Hens, cocks and avian sex determination. A quest for genes on Z or W?

Department of Evolutionary Biology, Evolutionary Biology Centre, Uppsala University, Norbyvägen 18D, SE-752 36 Uppsala, Sweden.
EMBO Reports (Impact Factor: 7.19). 04/2001; 2(3):192-6. DOI: 10.1093/embo-reports/kve050
Source: PubMed

ABSTRACT The sex of an individual is generally determined genetically by genes on one of the two sex chromosomes. In mammals, for instance, the presence of the male-specific Y chromosome confers maleness, whereas in Drosophila melanogaster and CAENORHABDITIS: elegans it is the number of X chromosomes that matters. For birds (males ZZ, females ZW), however, the situation remains unclear. The recent discovery that the Z-linked DMRT1 gene, which is conserved across phyla as a gene involved in sexual differentiation, is expressed early in male development suggests that it might be the number of Z chromosomes that regulate sex in birds.
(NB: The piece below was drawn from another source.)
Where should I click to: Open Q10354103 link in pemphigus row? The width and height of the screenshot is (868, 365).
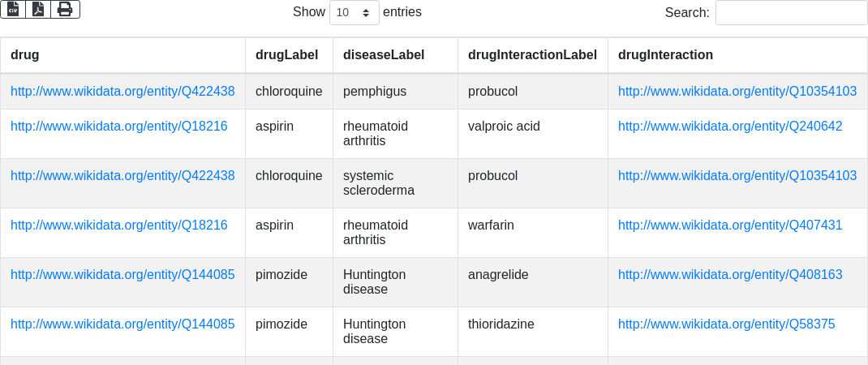737,92
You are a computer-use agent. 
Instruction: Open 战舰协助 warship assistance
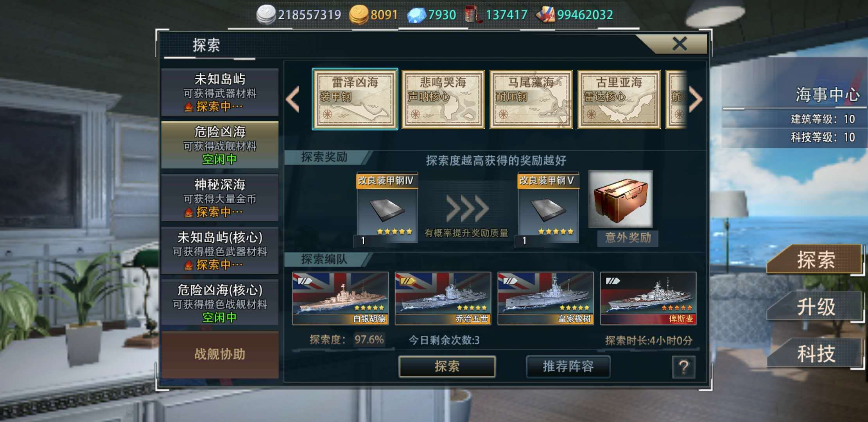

On the other hand, the recent identification of the first protein unique to female birds, encoded by the W-linked PKCIW gene, and the observation that it is expressed early in female gonads, suggests that the W chromosome plays a role in avian sexual differentiation. Clearly defining the roles of the DMRT1 and PKC1W genes in gonadal development, and ultimately determining whether avian sex is dependent on Z or W, will require transgenic experiments.